Draft press lines that have not been approved by ministers or the relevant official and lines that have not been used should be withheld under section 36(2)(b)(i) and section 36(2)(b)(ii) and section 36(2)(c) (free and frank advice/prejudice to the effective conduct of public affairs). In the case of environmental information, regulation 12(4)(e) should be cited.
Communications advice and handling strategies should generally be withheld under the same exemptions.
Reasons for the working assumptions
Press releases and lines to takePress releases and lines to take are intended for the public domain and will usually have been prepared, and used, in response to a media report or following a request for information from a journalist. Departments should consider the use of section 21, information accessible to the applicant by other means, though in many instances will be able to provide the information on a discretionary basis.
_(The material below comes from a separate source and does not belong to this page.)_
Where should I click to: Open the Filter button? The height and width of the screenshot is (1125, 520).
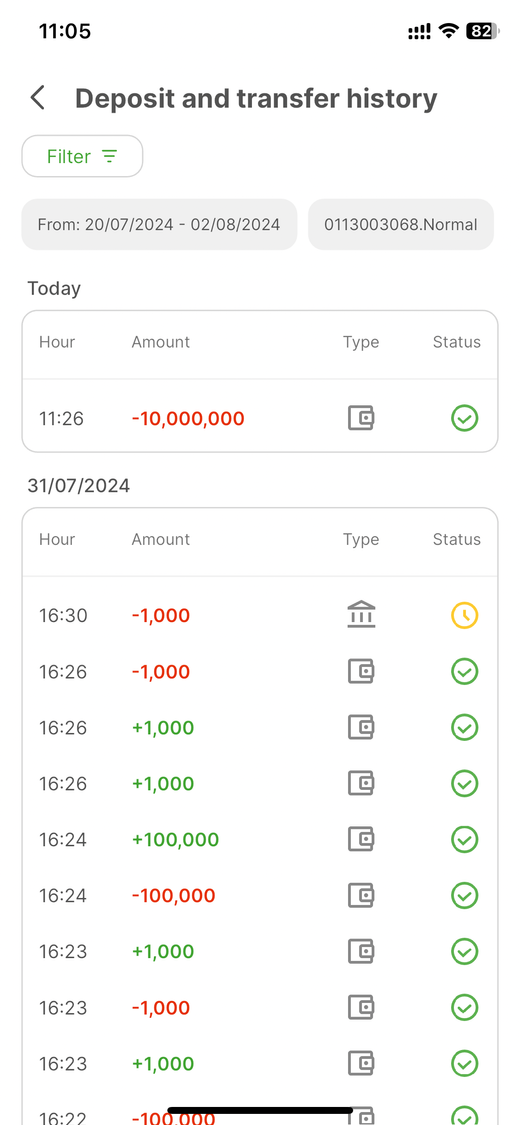82,156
Officials are sometimes required to prepare draft releases and lines to take in advance of a decision or announcement by ministers. Such drafts are necessarily speculative and may not reflect the minister's actual decision or view. Releasing drafts could, therefore, give a misleading impression of government policy.
Releasing press releases or lines to take that have been prepared and approved but not used, could still give a misleading impression of government policy. Where the government position has not been stated publicly, ministers should have the freedom to alter their decisions.
Communications advice and press handling strategiesCommunications advice and press handling strategies are likely to have been prepared in advance of a policy announcement or in anticipation of a major event. As such, the information contained in such documents will be speculative and officials will be required to 'second guess' eventualities which may not occur. Ministers and officials need to be prepared to deal with events and follow up to announcements and if officials thought that handling strategies prepared in advance were liable to be disclosed, they may be inhibited in the advice that they offer.
To be effective, communications advice and handling strategies need to contain frank discussion and comment about a particular policy or likely sources of attack. Releasing such information could inhibit officials' willingness to make candid assessments of government policy, to the overall detriment of the policy formulation process.
Referral points
Any request for an internal review of an earlier decision to only partially release, or to withhold, a press release and communications advice, and any such case appealed to the Information Commissioner or Information Tribunal must be referred to the Clearing House.